Introducing a new product with the expectations that it will blow the minds of the likes of Nortel and Cisco, San Jose, Calif.-based Silicon Access Networks has released a new processor that claims to be twice as fast as current products.

The semiconductor solutions company last month announced its iFlow Packet Processor (iPP), a network packet processor that supports full-duplex data ranges of 20Gbps. The iPP is the newest addition to the iFlow DP3 family of products designed to deliver routers and switches with the highest port density, lowest chip count and lowest power consumption currently possible, the company said.

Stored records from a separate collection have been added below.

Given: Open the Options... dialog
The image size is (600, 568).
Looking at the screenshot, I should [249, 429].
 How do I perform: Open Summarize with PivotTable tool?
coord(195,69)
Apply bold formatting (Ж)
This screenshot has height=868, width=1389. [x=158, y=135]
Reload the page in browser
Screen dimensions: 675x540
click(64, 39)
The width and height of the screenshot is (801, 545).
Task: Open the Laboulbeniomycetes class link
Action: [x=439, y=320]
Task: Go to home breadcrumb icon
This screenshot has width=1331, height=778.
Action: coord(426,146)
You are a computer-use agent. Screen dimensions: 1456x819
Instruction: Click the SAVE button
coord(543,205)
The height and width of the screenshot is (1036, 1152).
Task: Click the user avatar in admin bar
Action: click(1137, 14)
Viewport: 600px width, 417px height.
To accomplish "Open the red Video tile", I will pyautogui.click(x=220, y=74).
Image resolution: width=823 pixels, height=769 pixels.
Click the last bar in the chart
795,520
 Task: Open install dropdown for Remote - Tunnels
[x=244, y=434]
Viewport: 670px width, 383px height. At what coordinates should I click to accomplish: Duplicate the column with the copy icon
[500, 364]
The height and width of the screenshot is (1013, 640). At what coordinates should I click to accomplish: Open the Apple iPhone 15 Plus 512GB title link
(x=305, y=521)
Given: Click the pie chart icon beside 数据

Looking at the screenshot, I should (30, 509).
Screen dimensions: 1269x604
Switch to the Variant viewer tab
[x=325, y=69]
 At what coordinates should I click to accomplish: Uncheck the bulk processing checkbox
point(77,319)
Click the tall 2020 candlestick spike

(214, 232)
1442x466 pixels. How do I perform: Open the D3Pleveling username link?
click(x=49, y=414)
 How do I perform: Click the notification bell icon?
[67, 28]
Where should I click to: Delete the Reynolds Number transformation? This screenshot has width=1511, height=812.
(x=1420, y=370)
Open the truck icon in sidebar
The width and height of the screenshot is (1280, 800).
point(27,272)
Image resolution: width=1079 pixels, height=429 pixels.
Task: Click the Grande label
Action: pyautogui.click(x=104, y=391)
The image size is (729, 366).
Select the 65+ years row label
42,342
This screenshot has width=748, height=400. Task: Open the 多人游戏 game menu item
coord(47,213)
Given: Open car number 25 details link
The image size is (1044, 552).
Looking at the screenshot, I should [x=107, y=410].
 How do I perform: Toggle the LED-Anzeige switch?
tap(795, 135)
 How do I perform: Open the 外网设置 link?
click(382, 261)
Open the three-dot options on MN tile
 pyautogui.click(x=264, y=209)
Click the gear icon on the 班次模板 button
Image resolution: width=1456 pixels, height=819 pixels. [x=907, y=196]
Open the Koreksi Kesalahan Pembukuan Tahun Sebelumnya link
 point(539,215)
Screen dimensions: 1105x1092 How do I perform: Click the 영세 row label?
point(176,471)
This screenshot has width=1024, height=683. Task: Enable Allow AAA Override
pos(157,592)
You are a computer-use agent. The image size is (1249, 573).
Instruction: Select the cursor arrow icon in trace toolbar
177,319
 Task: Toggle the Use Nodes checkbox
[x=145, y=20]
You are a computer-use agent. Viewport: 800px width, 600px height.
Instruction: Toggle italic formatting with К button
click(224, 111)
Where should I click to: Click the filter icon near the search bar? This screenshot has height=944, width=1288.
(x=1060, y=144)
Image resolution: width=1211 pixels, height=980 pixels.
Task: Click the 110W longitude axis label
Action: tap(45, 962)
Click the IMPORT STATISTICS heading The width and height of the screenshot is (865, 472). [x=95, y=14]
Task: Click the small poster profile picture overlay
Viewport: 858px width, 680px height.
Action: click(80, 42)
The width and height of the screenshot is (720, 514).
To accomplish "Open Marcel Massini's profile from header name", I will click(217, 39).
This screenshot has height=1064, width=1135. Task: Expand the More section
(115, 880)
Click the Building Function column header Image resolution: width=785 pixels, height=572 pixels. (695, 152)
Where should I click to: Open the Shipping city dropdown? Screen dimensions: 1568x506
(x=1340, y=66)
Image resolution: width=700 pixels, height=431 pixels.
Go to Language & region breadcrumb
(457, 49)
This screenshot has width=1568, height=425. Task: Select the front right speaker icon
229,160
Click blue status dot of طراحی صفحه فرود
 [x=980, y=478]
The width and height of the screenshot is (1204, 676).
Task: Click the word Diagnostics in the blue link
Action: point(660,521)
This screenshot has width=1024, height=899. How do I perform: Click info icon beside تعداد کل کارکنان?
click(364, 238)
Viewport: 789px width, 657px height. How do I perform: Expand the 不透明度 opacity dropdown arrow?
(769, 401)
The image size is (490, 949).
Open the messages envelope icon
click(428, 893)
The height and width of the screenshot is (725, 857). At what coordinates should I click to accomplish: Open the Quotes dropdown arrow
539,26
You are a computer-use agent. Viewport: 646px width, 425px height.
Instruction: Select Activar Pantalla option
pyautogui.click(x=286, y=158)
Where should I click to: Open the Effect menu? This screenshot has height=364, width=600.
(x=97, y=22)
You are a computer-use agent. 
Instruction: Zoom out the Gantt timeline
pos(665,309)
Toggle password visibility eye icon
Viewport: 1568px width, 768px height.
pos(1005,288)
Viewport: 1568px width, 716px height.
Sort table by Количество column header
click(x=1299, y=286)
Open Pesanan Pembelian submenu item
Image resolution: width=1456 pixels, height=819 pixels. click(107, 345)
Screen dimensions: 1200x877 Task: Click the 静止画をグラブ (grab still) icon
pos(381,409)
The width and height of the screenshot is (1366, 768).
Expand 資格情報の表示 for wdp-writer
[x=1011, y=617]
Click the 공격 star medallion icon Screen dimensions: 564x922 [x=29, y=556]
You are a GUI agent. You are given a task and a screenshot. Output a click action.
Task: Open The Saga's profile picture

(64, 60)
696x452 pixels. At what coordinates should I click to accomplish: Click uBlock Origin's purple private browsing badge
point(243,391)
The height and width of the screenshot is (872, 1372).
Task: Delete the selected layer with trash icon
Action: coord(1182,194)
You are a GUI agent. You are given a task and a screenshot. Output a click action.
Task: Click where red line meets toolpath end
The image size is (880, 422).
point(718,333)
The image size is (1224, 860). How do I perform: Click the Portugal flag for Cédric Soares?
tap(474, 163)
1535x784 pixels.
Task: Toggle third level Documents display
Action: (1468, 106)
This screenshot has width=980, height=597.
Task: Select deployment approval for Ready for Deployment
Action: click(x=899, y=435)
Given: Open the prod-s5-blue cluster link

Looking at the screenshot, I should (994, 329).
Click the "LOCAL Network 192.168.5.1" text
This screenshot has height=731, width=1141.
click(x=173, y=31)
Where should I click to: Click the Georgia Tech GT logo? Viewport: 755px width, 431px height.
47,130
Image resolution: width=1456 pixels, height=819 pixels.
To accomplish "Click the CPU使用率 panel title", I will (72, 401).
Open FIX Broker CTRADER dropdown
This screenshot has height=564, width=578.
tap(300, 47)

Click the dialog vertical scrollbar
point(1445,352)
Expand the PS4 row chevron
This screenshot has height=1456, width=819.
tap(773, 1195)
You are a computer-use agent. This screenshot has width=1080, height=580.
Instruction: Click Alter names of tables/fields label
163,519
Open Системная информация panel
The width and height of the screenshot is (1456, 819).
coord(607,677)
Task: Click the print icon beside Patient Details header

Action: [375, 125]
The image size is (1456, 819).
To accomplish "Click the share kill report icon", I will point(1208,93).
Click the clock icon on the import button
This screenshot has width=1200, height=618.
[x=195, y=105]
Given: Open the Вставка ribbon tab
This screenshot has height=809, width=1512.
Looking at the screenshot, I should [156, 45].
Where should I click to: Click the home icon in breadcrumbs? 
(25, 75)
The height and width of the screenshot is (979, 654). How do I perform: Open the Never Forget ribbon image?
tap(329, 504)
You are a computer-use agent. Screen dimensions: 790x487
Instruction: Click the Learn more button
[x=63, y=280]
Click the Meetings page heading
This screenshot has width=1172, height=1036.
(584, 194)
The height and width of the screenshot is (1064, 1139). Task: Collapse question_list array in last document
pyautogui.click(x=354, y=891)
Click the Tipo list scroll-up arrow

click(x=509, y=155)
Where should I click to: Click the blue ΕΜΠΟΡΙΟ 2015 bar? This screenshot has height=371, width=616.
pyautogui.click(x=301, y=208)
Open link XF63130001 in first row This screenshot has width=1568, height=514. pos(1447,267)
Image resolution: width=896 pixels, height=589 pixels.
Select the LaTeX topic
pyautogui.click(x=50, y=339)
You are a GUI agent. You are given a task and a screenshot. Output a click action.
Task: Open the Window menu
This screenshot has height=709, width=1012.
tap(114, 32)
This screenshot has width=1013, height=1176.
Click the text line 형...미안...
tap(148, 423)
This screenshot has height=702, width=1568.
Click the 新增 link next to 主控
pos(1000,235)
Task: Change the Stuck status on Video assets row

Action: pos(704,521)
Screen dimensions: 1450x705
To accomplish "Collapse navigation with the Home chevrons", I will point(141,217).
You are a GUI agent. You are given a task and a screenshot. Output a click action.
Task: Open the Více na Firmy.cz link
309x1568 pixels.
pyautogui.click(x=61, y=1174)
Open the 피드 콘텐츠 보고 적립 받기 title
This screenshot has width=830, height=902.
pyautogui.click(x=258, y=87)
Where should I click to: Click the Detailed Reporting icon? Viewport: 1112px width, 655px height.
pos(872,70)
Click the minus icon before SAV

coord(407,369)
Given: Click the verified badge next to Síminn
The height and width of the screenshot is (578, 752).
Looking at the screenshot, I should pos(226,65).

“The iPP represents the first truly optimized processor for packet processing applications,” said Mitch Kahn, vice-president of marketing for Silicon Access. “It will deliver at least two times the performance of other network processors in the same time frame and is 30 to 50 times faster than general purpose processors for performing networking operations.”

Khan added that by implementing a multi-processor architecture based on an in-house designed network-specific processor, Silicon Access has eliminated the inefficiencies of Reduced Instruction Set Computers (RISC)-based approaches.

“RISC-based designs suffer from the fact that the very instructions they execute were designed to run Unix and Windows and calculate spreadsheets. They were not designed to process packets and because of this they are horribly inefficient. For example, it takes a RISC processor, on average three an a half times longer to perform the same amount of work as our purpose-built packet processor. In some cases we are 100 times faster.”

Kahn said that Silicon Access has developed the iFlow Packet Processor to suit the needs of network equipment vendors like Nortel and Cisco. He said that the most common uses are in applications like router acceleration cards and line cards

“For router acceleration cards, by offering a card based on our iPP processor, an existing router could be accelerated to 30 to 50 million packets per second, for example.”

Dan McLean, research analyst with Toronto-based IDC Canada, said the iFlow Packet Processor appears to be impressive.

“Silicon Access’s product seems to have some impressive statistics on data throughput and sounds as though it has a high degree of efficiency (in terms of low power consumption),” he said.

The iPP operates at speeds up to 333MHz and the transistor chip integrates 32 multi-threaded packet processors, all packet buffer memory, 4Mbps of scratch pad memory, all instruction RAM and a 1Kx72-bit general purpose ternary CAM. The 6.4Gbps high-speed co-processor channels allow the iPP interface to up to five network co-processors simultaneously.